Statewide implications

Brian Rogers, executive director of the Oregon Arts Commission, said the commission’s best estimate now is that about 27 arts organizations across the state had NEA grants terminated. He said that once the commission has a definitive list, it plans to survey the organizations to determine whether they found additional funding to move ahead with the projects or if they had to cut back or cancel the offerings.

But Rogers said the state does not have the resources to cover funding gaps left by the NEA decisions.

Rogers added that the NEA has an agreement to contribute about $1 million each year to the arts commission, which then funnels all of that money to Oregon organizations. That money is intact for the next two fiscal years, he said. 

#instaballet 

Another Lane County arts organization, the Eugene dance company #instaballet, says it’s continuing to have issues with its NEA Challenge America grant, although it was not among the recipients of the Friday email.

Miranda Atkinson, #instaballet executive director, said the group had been awarded the $10,000 matching grant earlier this year. She said the group was planning to use the grant to provide interactive, on-site, accessible education workshops, prioritizing children who are neurodiverse or have disabilities. 

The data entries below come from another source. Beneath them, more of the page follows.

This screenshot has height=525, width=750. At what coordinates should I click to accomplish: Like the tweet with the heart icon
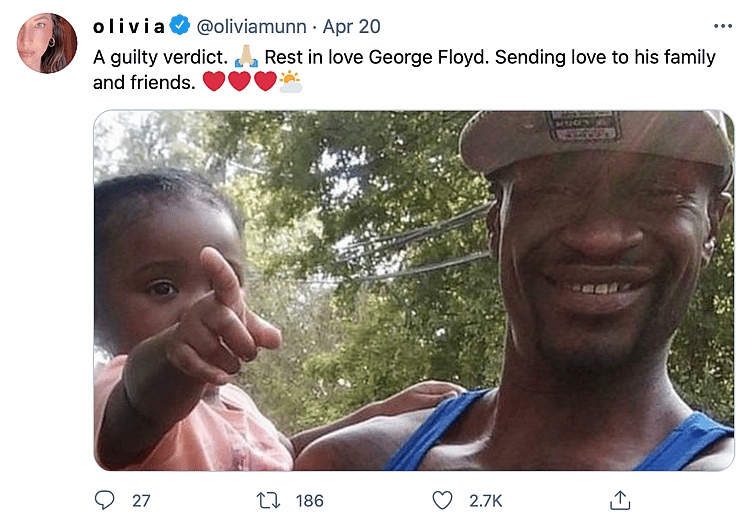(x=441, y=499)
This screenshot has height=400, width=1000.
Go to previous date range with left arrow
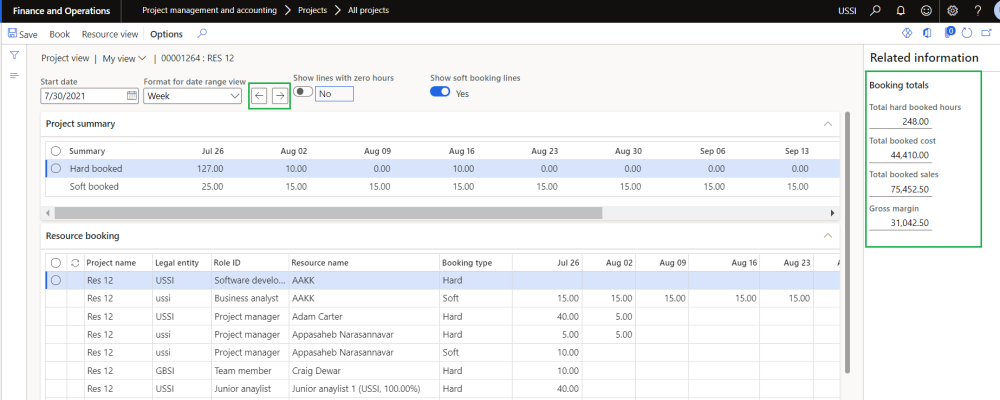coord(259,96)
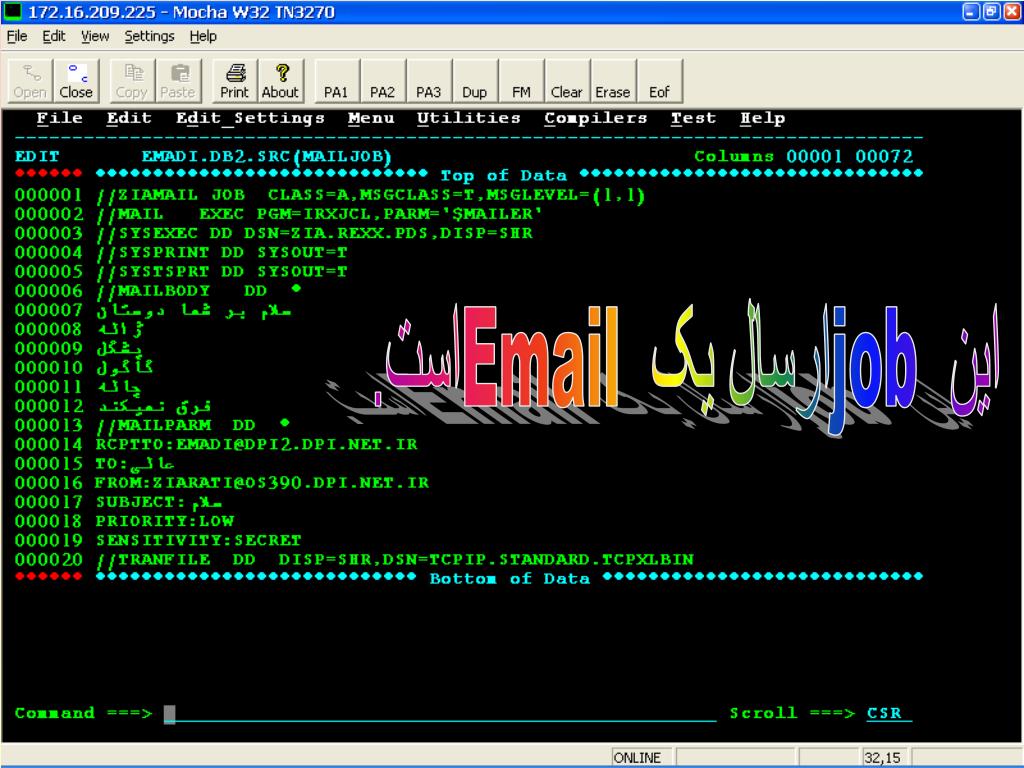Screen dimensions: 1024x768
Task: Open the ISPF Utilities pull-down menu
Action: (x=468, y=118)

But the money has “really been in limbo ever since,” she said. “We haven’t heard anything. I’ve reached out to the NEA,” but with no results.

The holdup places #instaballet in a jam, although Atkinson said she was searching for alternatives. 

“I am uninterested in not fulfilling a promise to our community,” she said. 

Mike McInally is a Pacific Northwest journalist with four decades of experience in Oregon and Montana, including stints as editor of the Corvallis Gazette-Times and the Albany Democrat-Herald.